=== Section Start ===

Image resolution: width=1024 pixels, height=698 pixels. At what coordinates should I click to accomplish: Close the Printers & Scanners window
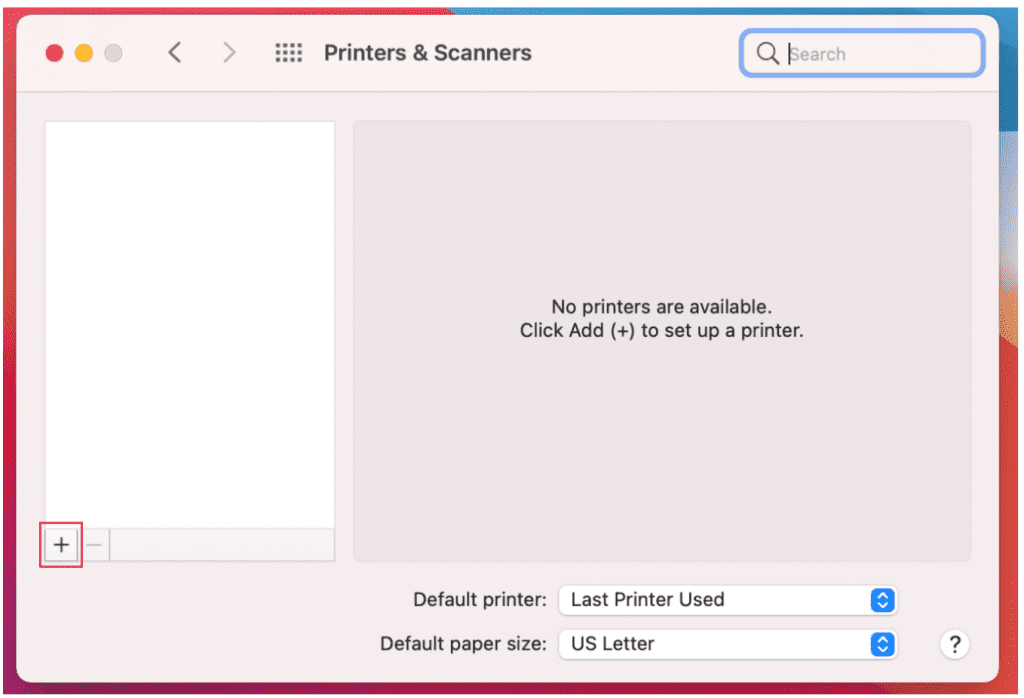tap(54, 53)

=== Section End ===
=== Section Start ===

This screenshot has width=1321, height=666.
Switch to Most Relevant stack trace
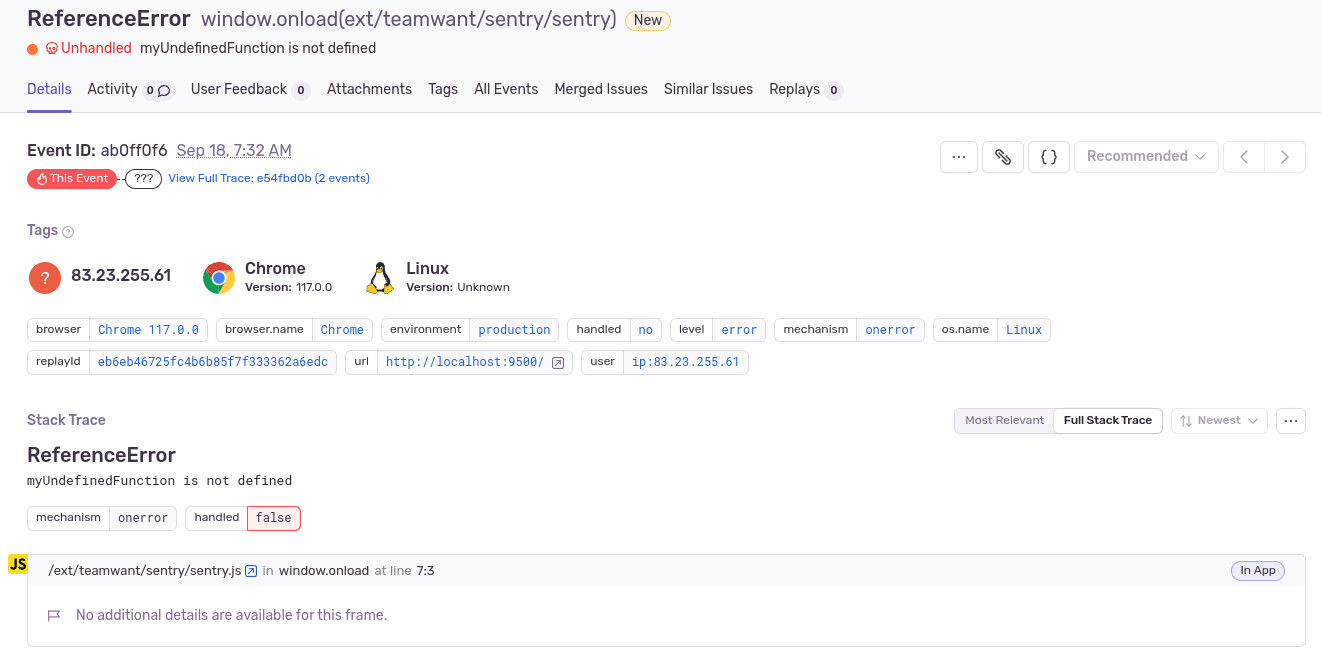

=== Section End ===
=== Section Start ===

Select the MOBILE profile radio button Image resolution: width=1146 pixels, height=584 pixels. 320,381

=== Section End ===

● **Work request**: In the listing above, find the line containing "This screenshot has width=1321, height=666." and the line containing "Switch to Most Relevant stack trace", then quote both, plus every line between them, exactly as written.

● **Response box**:
This screenshot has width=1321, height=666.
Switch to Most Relevant stack trace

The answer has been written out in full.